**Work instruction**
The records are set out below this line. Return exactly the lines from the one containing "Where should I click to: Click" through the last, and exclude the pictures.

*****

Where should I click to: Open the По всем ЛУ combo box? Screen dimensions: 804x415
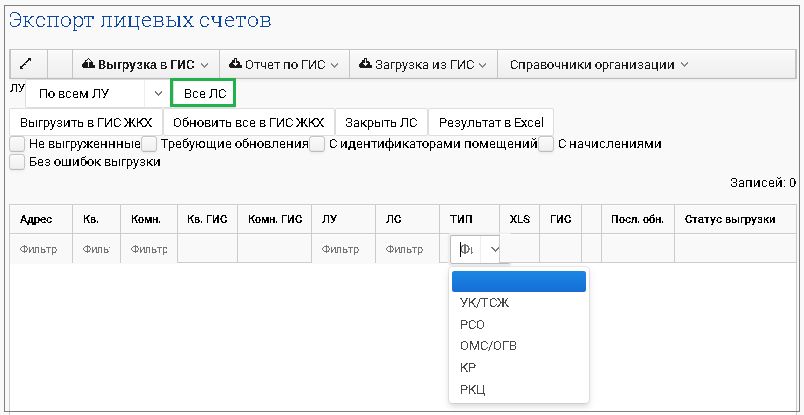pyautogui.click(x=98, y=94)
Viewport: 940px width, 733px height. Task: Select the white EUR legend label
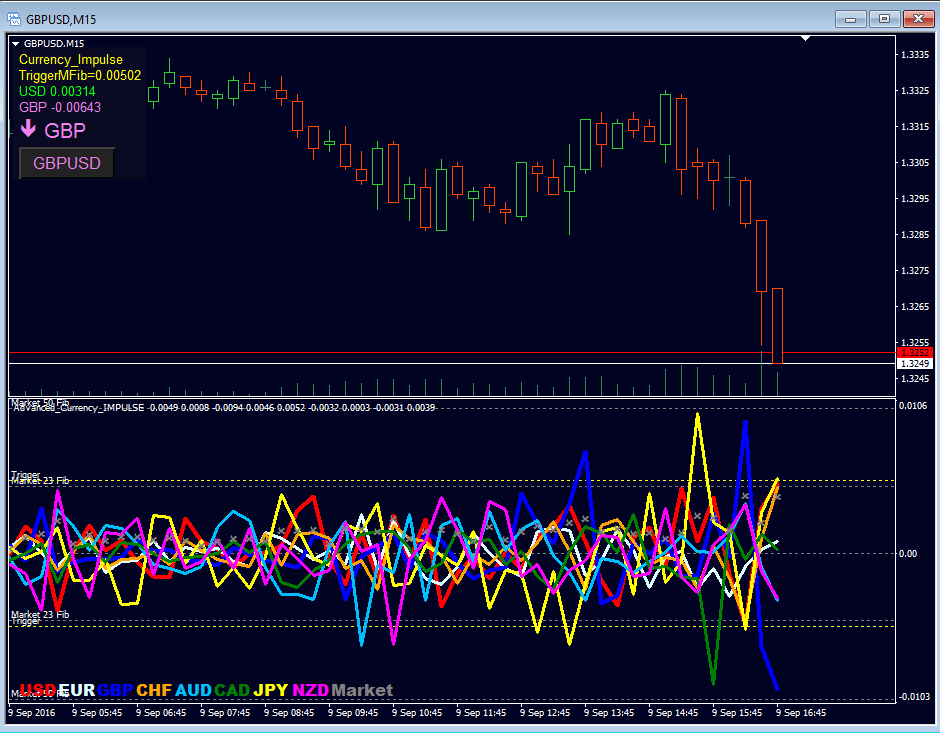[x=76, y=690]
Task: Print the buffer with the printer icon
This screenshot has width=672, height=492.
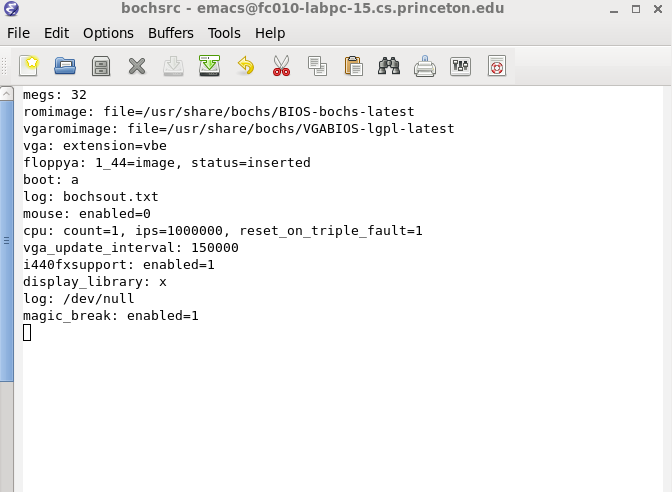Action: [425, 66]
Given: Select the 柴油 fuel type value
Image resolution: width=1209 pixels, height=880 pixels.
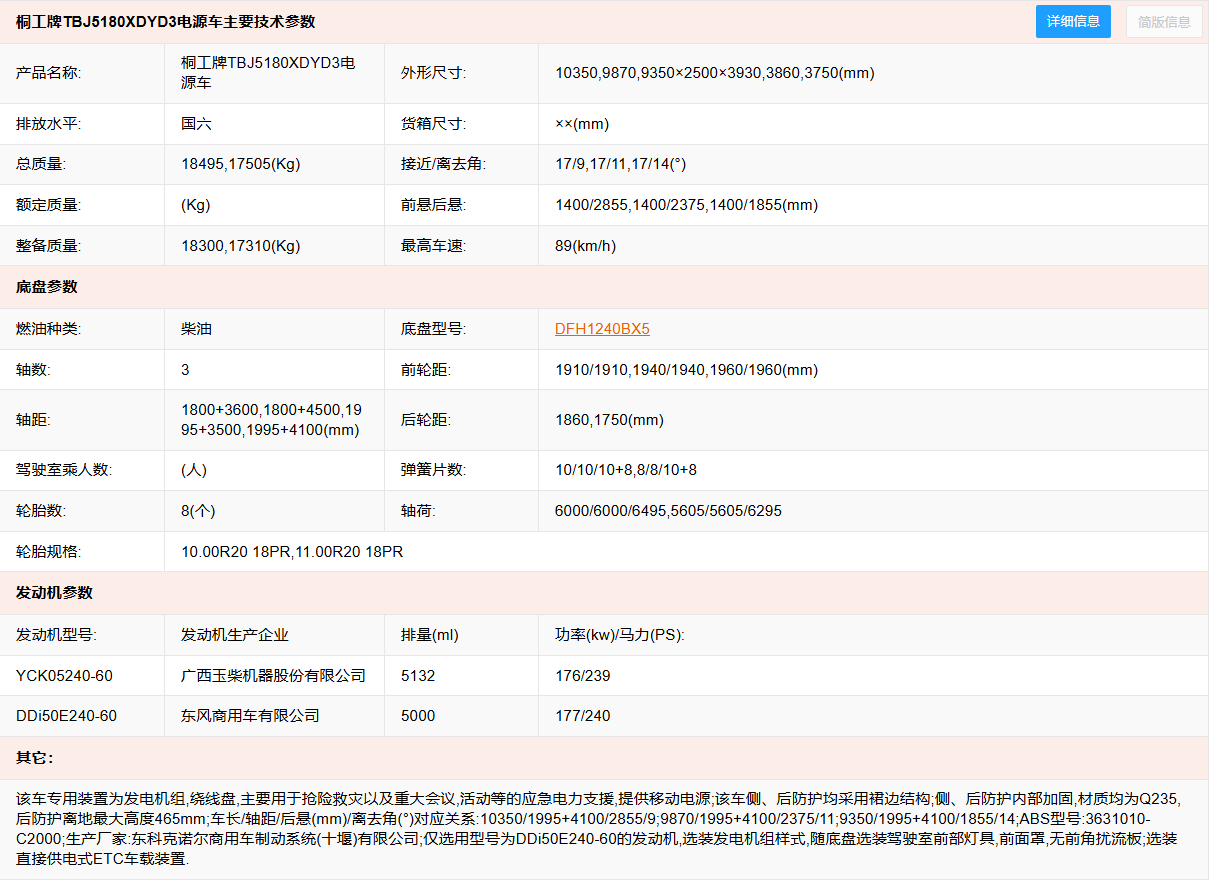Looking at the screenshot, I should (x=196, y=329).
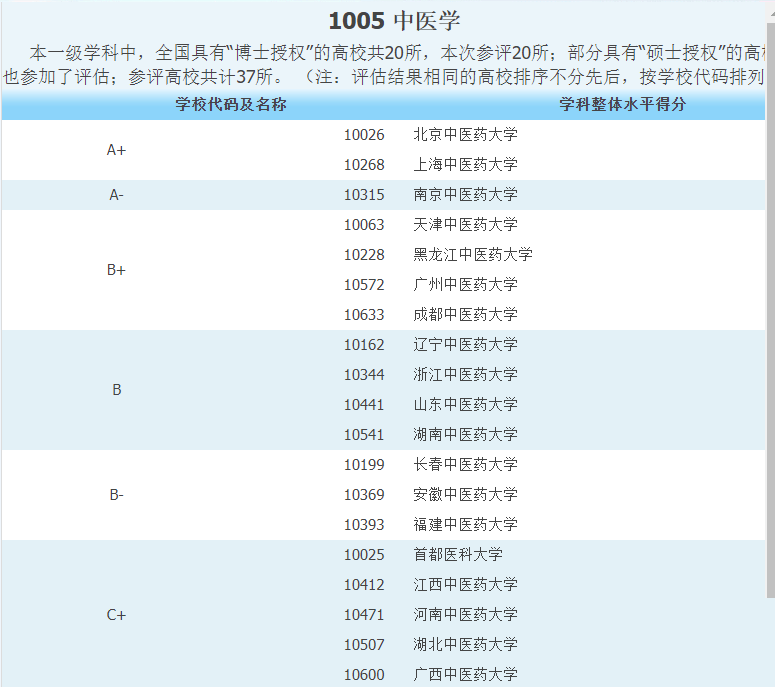Click the 南京中医药大学 entry

point(465,195)
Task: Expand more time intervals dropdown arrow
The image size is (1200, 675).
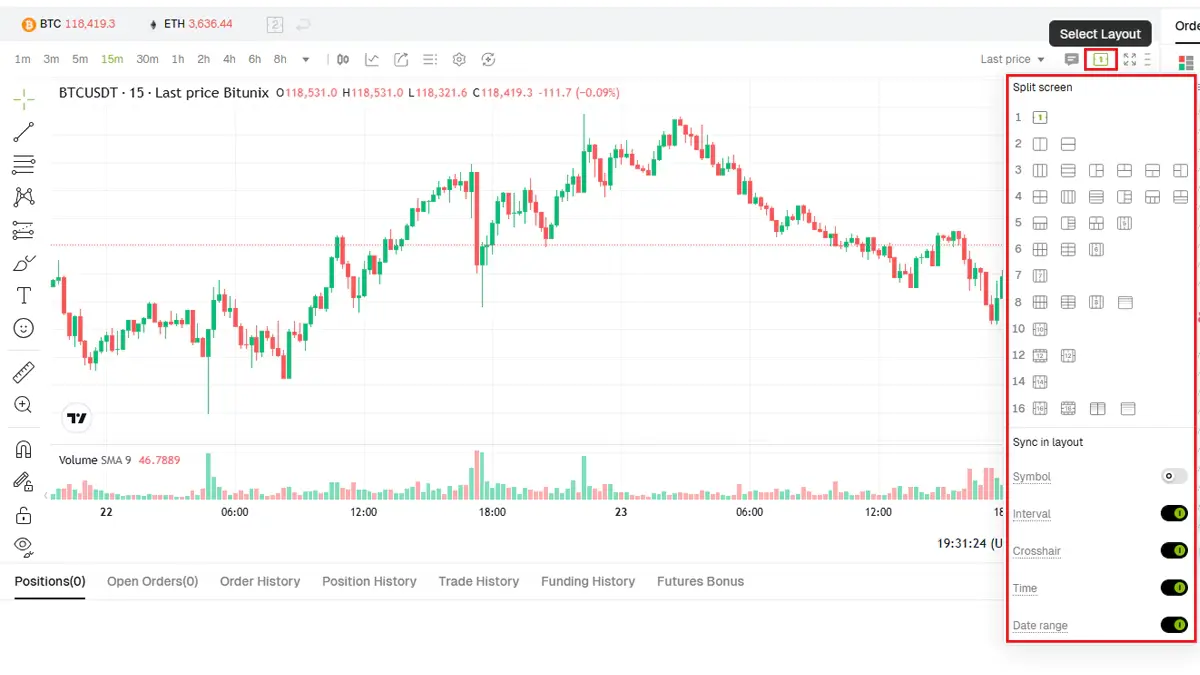Action: pyautogui.click(x=306, y=60)
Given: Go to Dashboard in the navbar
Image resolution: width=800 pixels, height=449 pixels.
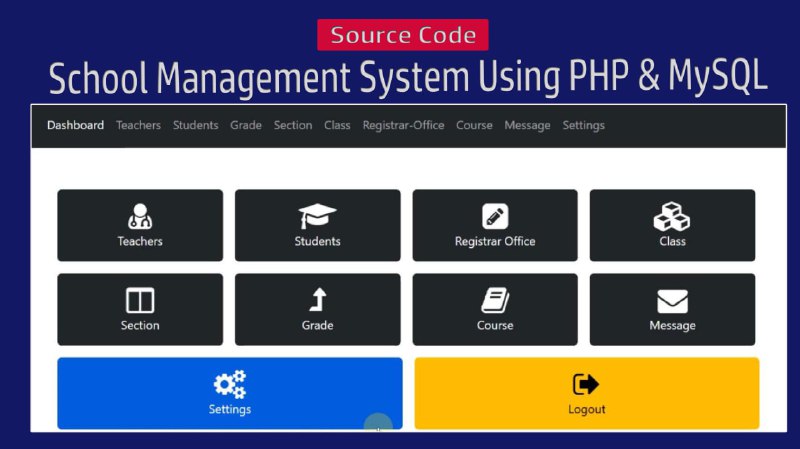Looking at the screenshot, I should point(76,125).
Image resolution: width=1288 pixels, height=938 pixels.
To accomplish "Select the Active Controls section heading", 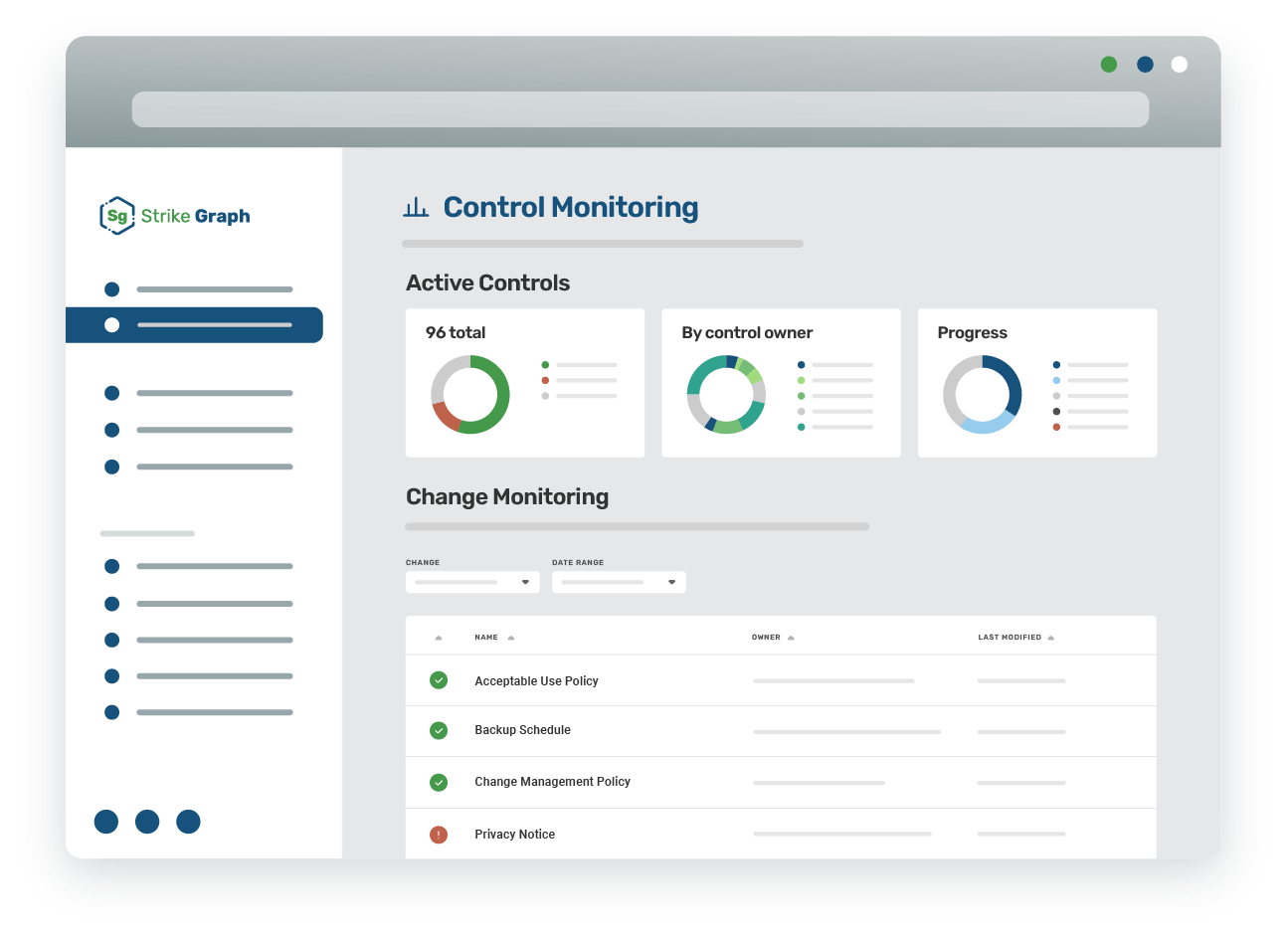I will click(487, 282).
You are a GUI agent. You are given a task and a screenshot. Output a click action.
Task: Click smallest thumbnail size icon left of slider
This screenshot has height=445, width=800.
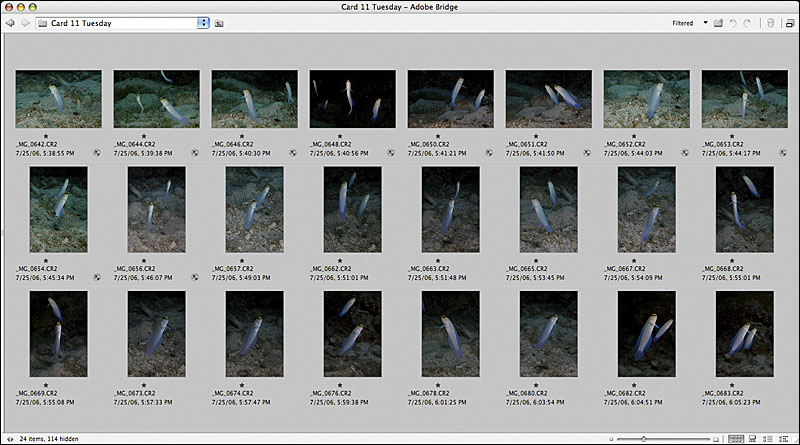[612, 438]
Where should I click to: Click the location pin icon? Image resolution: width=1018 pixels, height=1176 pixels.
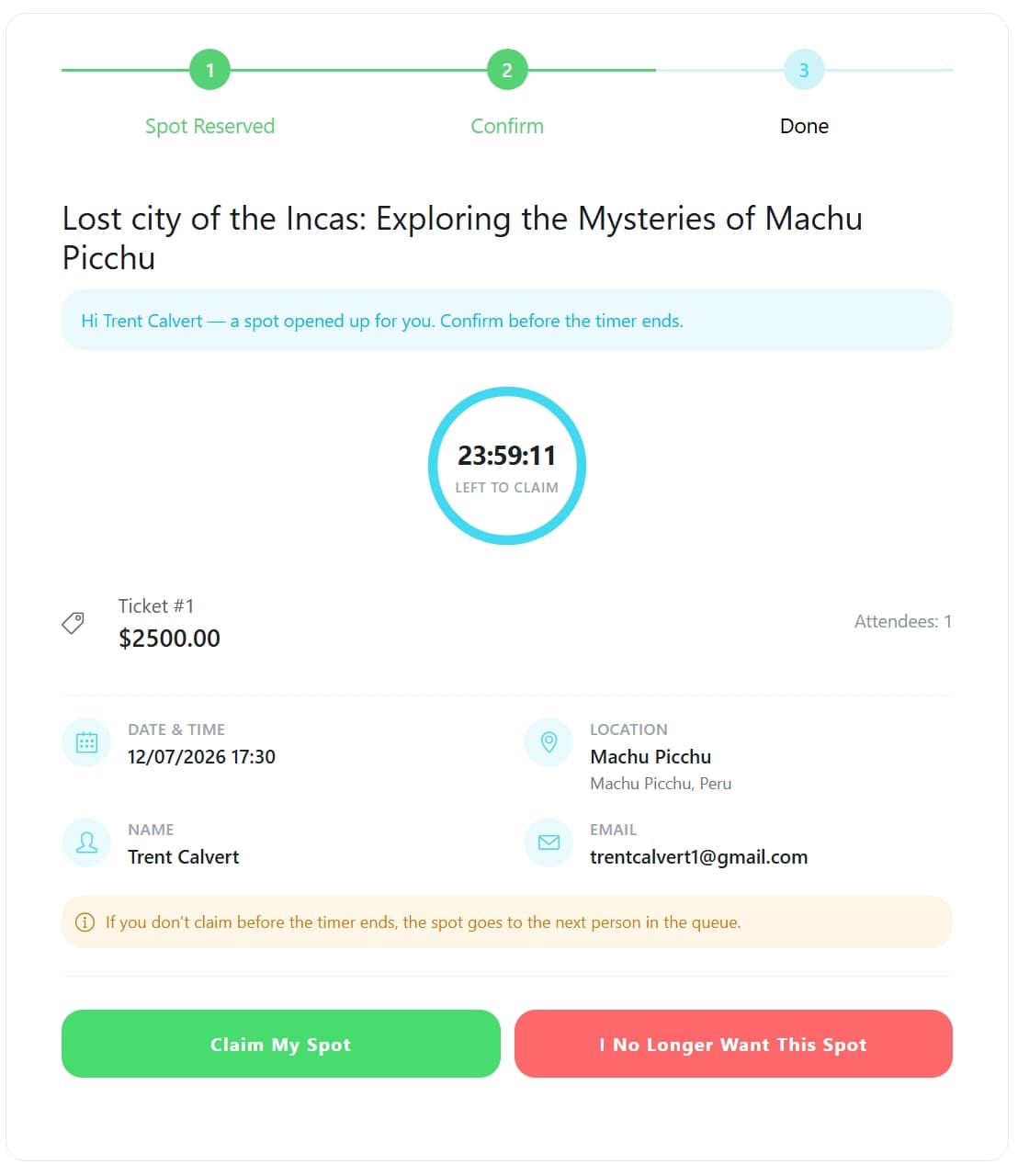pyautogui.click(x=549, y=742)
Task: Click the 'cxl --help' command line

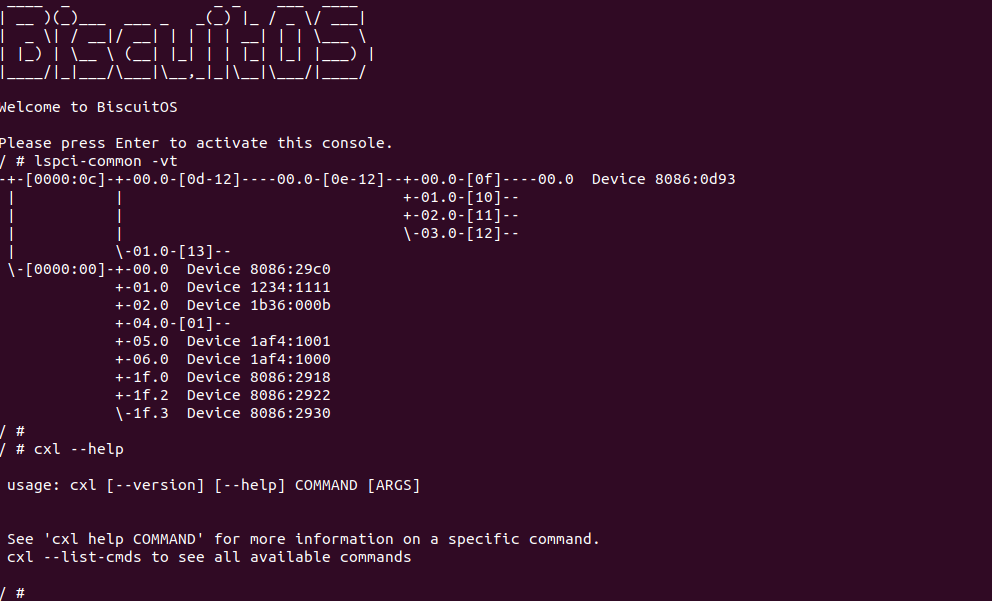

*****

**Response to the exercise**
Where should I click to: Click the location pin icon? Image resolution: width=1018 pixels, height=1176 pixels.
pyautogui.click(x=549, y=742)
Task: Click the 'cxl --help' command line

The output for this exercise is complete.